Moreover, the idealized notion of what the holiday experience is supposed to be like can sometimes fall vastly short of expectations. And watching others enjoy it seemingly without pause can be even more frustrating. All this can be pretty tough for people to handle – even those who don’t suffer from clinical depression.
Fortunately, there are ways you can modify your thoughts, feelings, behaviors, and activities and boost your ability to successfully navigate life during this time.
Risk Factors To Avoid
Having unrealistic expectations – no one is perfect, and no holiday is perfect.
Don’t set yourself up for disappointment. It’s okay to try your best, but don’t beat yourself up if something goes wrong under your watch. It’s not your responsibility to make everyone else happy.
Putting too much on your plate, figuratively, not literally. What I mean is, expecting too much from yourself and overloading yourself with responsibilities. Slow down, and delegate if you need to. Sometimes people receive Christmas gifts late, and sometimes we just don’t get to all the things that we originally planned.
Comparing your holiday experience to someone else’s. Your experience will be uniquely you, and that’s okay. We don’t all have picture-perfect families. Some of us suffer from mental and physical illnesses, social phobia, past trauma, and many other troubles.

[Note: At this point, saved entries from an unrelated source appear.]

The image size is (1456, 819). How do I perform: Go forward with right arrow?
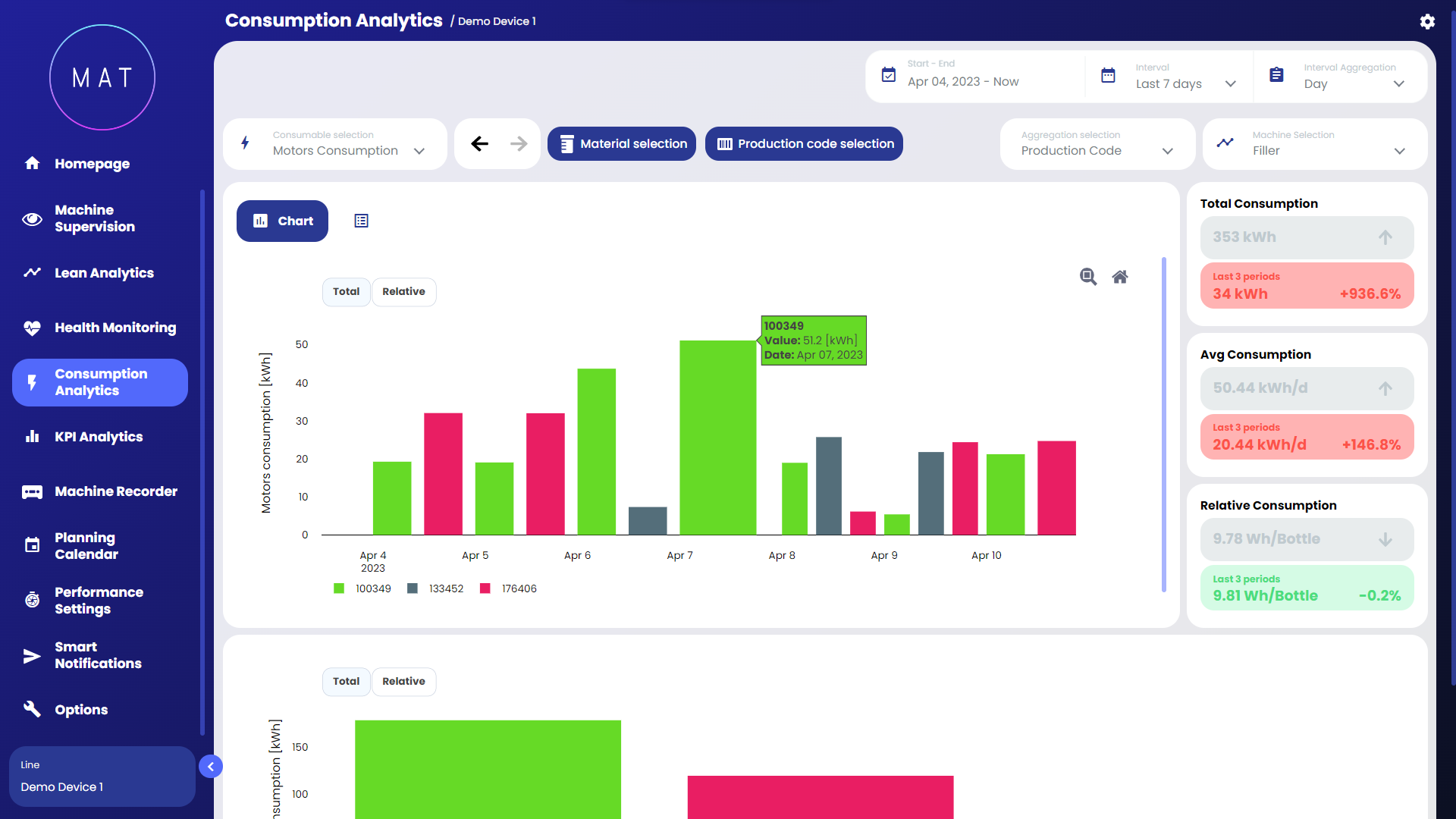click(519, 143)
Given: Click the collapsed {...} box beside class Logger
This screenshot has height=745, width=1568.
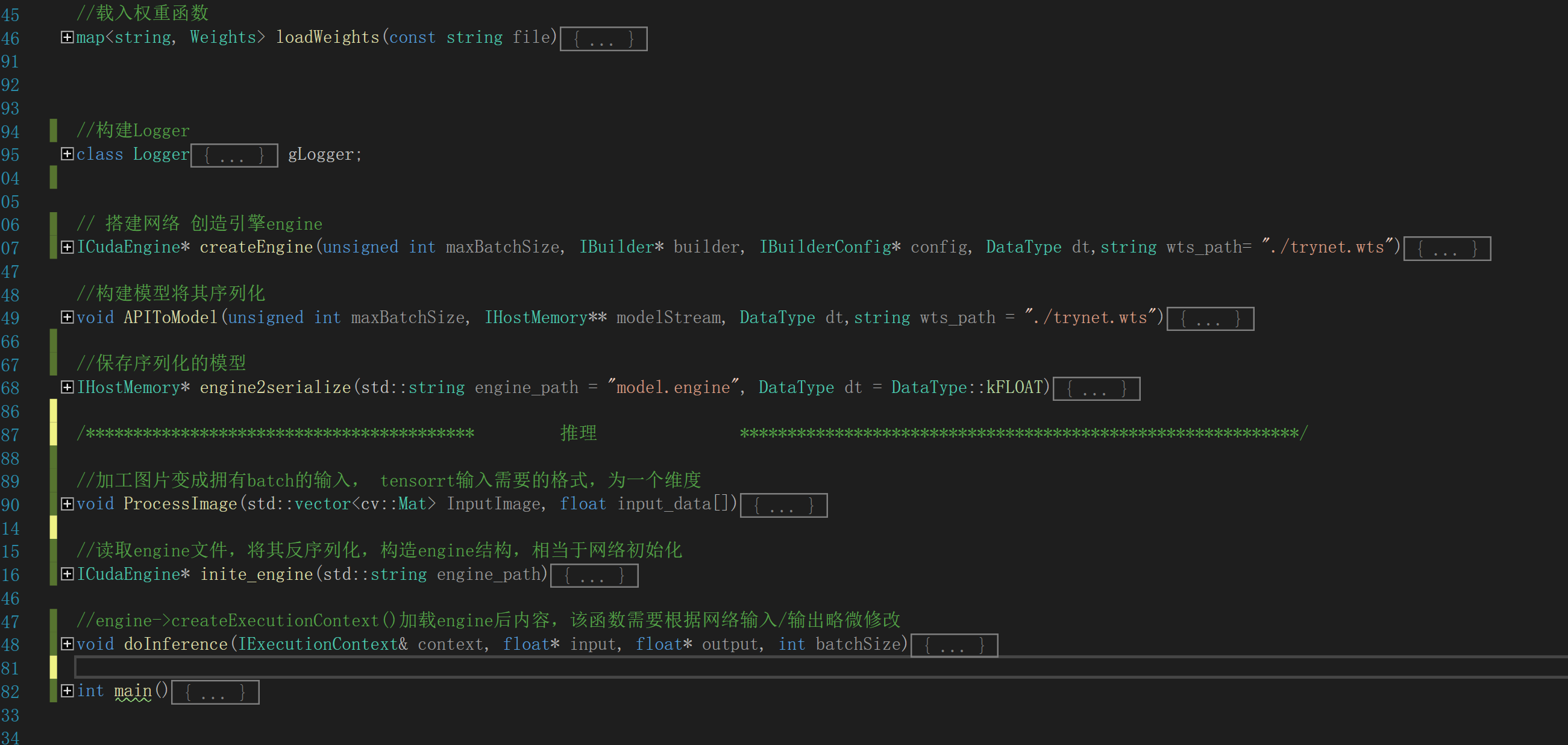Looking at the screenshot, I should (x=234, y=156).
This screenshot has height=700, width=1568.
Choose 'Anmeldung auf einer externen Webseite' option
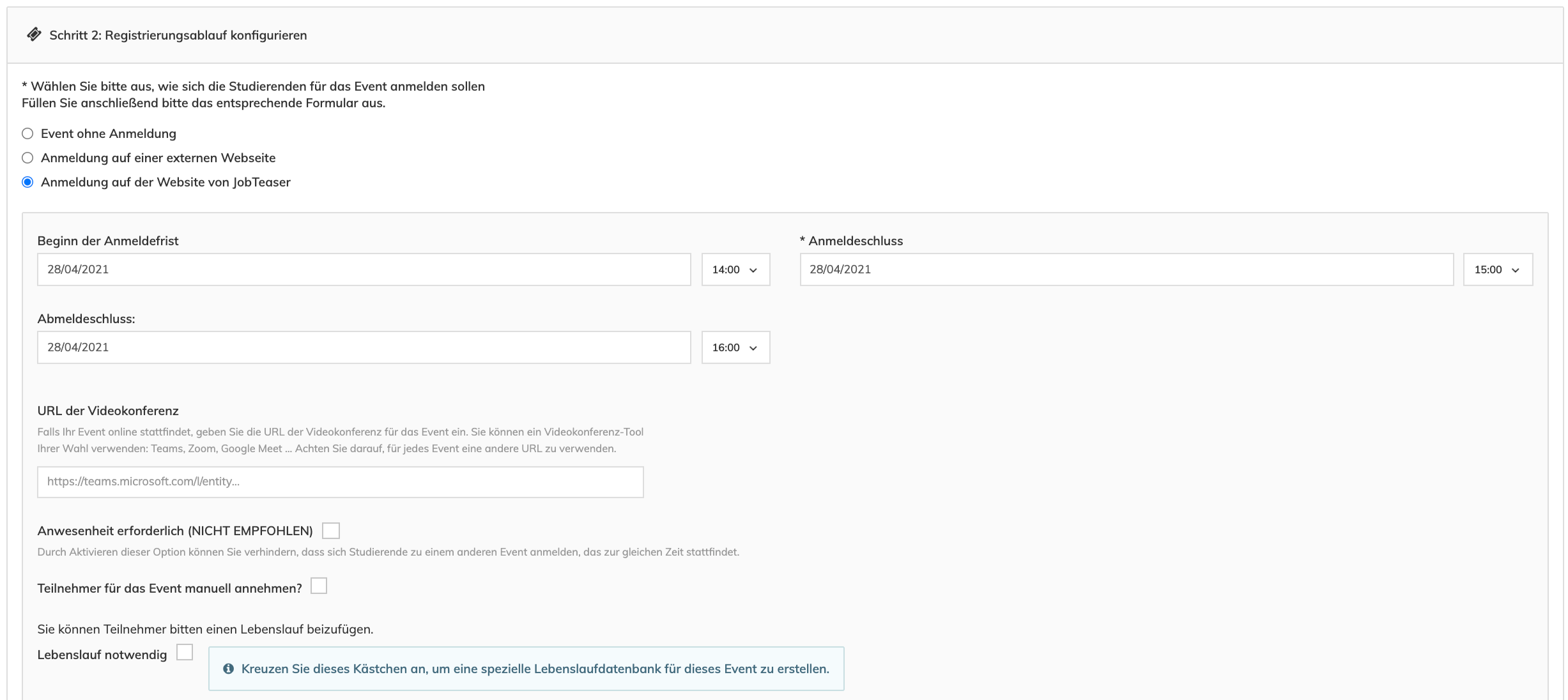point(27,158)
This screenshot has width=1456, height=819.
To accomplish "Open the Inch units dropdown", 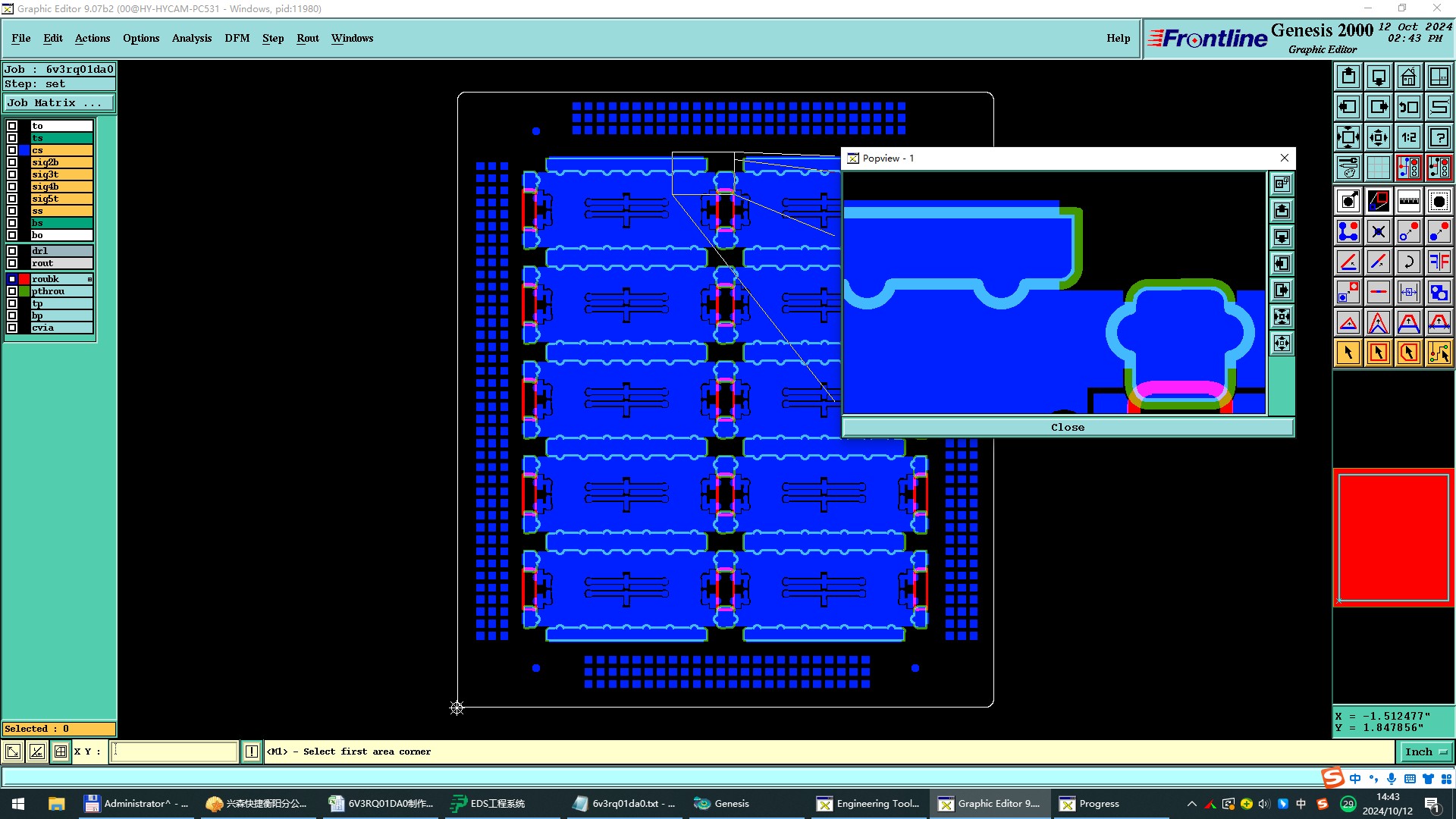I will tap(1426, 752).
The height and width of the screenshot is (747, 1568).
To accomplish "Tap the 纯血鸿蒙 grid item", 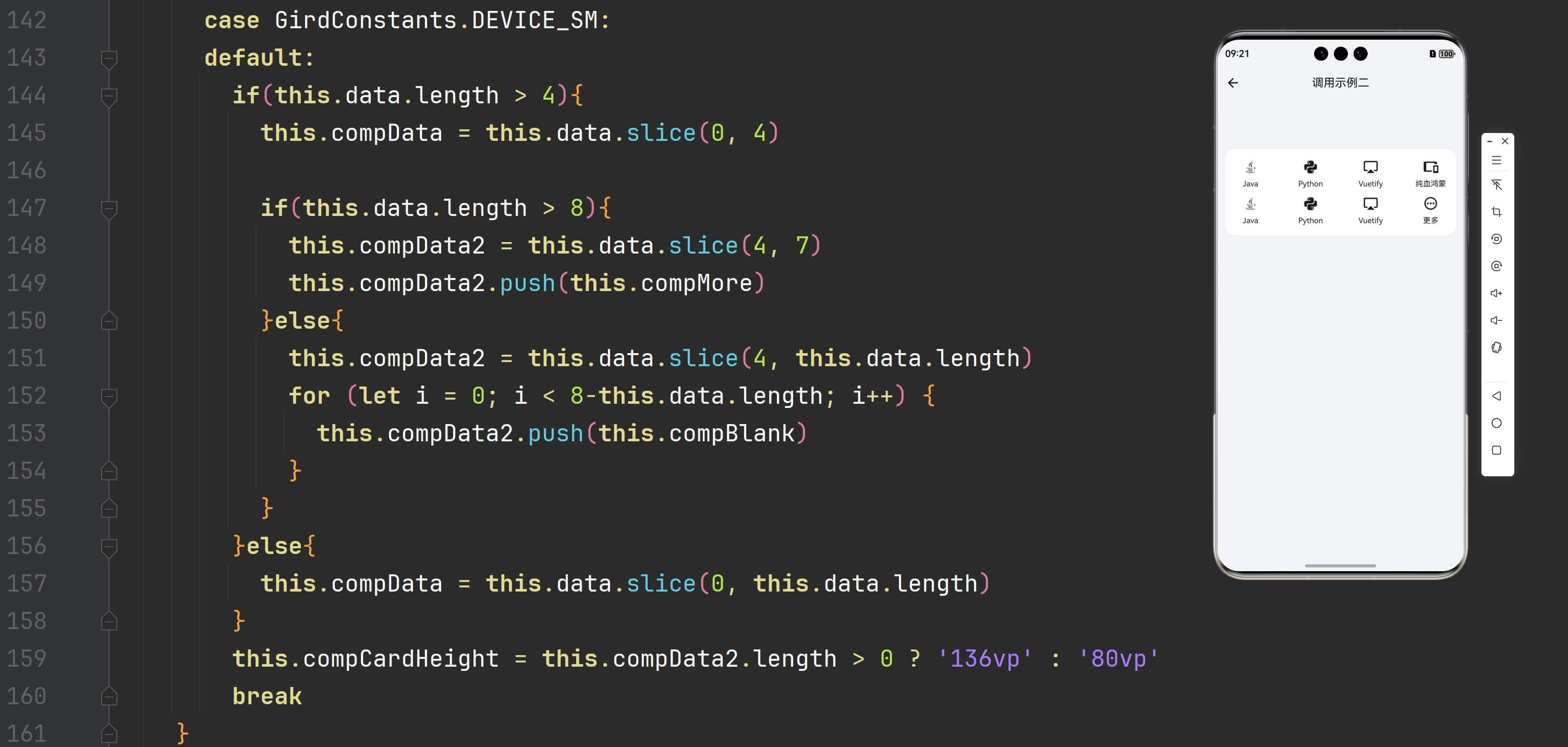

Neglecting self-care. Don’t slack on your normal healthy habits such as exercise, meditation, hobbies, and activities that make you happy. Skipping regular routines can quickly throw a lot of people out of balance, and this puts you at risk for negative thoughts and feelings – and ultimately, holiday depression.
Putting too much on your plate, literally. It’s okay to indulge during the holidays, but don’t make it a habit. You can still treat yourself and enjoy holiday dinners without getting ridiculous in your food and drink choices. Nothing feels worse on top of stress than weight gain and lethargy.
Tips For Keeping Holiday Depression At Bay
Make a plan and set realistic goals. Whatever you may be facing, be it a dysfunctional family environment or your first year of sobriety, make a list of factors that are potential stressors, and devise corresponding habits you can employ to make your experience better for yourself.
Avoid family conflict whenever possible. Prepare neutral responses for people who may try to engage you with drama, and designate a time-out location where you can relax and regroup rather than enable an argument.
If you suffer from grief, mental illness, or other emotional condition, reach out to support groups or a counselor/therapist. This is also true if you are battling substance abuse or are in recovery.
Take the stress out of gift-giving and preparing meals. Arrange a gift exchange rather than feeling like you need to shop for everyone. Organize a potluck meal rather than preparing everything yourself.
Make sure you get enough rest. Staying busy sometimes mean we forget to go to sleep on time. Skimping on sleep can quickly lead to holiday depression and anxiety. Try to keep a relatively consistent sleep schedule and avoid late-night binge eating at all costs.
Get exercise. Even if you don’t typically, now is a great time to start. Many gyms offer extremely low monthly rates, and you might even find some great holiday sign-up deals. If you’d rather workout at home, there are plenty of low-impact beginner routines on YouTube and the Internet with exercises that are suitable for most levels of physicality.
Remember that’s it’s okay to check out of events and gatherings. If you just can’t do it, volunteer at a homeless shelter or do something low-key like go out to a Chinese restaurant with a friend.
A Word About Seasonal Affective Disorder (SAD)
The winter months can wreak havoc on those who experience SAD, and actually, holiday blues can be mistaken for this type of depression. If you suspect that you may have SAD, talk to your doctor.
If you already know you have SAD, feel free to use all the tools you have in your arsenal to battle it, such as taking long walks during daylight hours or using a light box for a few minutes whenever you feel like it.
The key approach for staving off holiday depression is to just take care of yourself and not overload yourself with too many responsibilities and negative thoughts and feelings.
Engage in self-care and rather than neglect them due to time constraints, prioritize the activities your require in your life to cope. Don’t be afraid to ask for help from family, support groups, doctors, or mental health professionals if you need it for any reason.